用腳輕輕地蹬著地,我盡量讓秋千搖晃得輕一點,以免落葉的聲音過大,擾了別的房間里的人,讓他們再替我擔心。
幾個小動作之后,我突然發現,這龍鱗之鐲真不愧是龍族皇冠,有它的加持,我的身體恢復得比我想像中還要快,下午的時候,我還感覺自己的胳膊和腿都不是自己的,完全不聽自己大腦的支配,而現在,如此輕微小心的動作都做得嫻熟如初,看來根本用不了三天的時間,我就能完全恢復了。
搖晃的秋千給我的感覺還是很美的,于是,我的思緒再一次繞回到了機樞的身上,明明之前我那么恨她,現在卻又是憐恨交加了起來。

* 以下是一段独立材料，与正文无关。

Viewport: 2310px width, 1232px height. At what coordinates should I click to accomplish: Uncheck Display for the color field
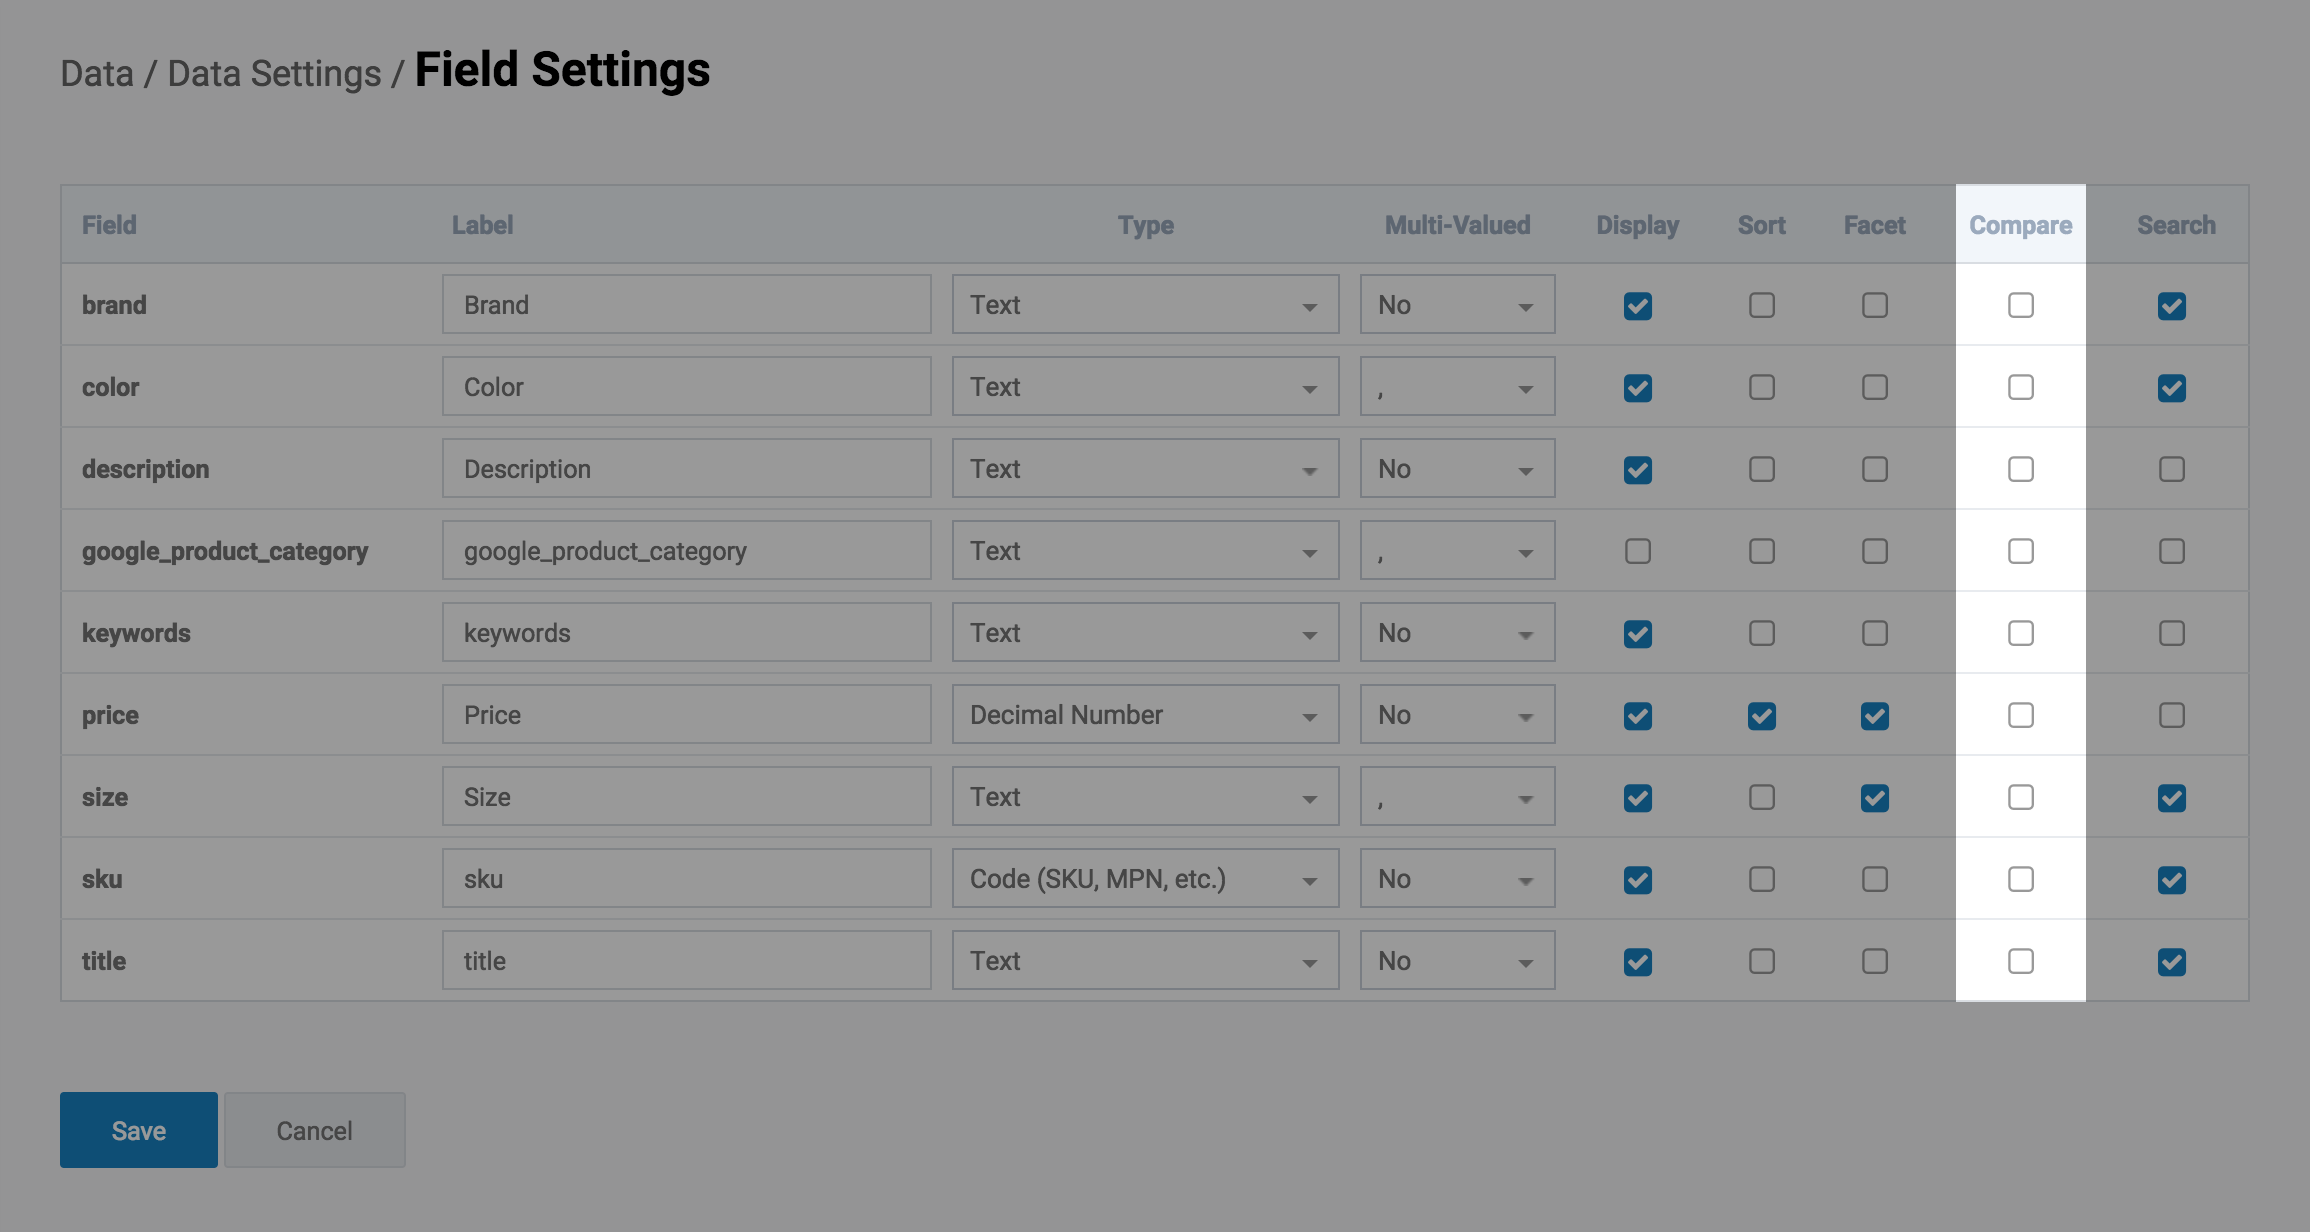click(x=1637, y=387)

其實,我開著這個“琴樂聲囂”這么多年,凡是來我店里的客人,又有幾個不是身世可憐經歷凄楚呢?有的我甚至覺得比她更有過之而無不及!
可是,我只見他們恨那些害了自己的人,而沒有幾個會將這恨擴大到這整個凡世間的地步。
如此說來,并不是這凡世間造就了她的瘋魔,而是她自己本身被所謂的仇恨蒙了雙眼,而看不到世間的美好,以至于自己無法從那可憐的旋渦中掙脫出來,一步步將自己陷入了魔道之中。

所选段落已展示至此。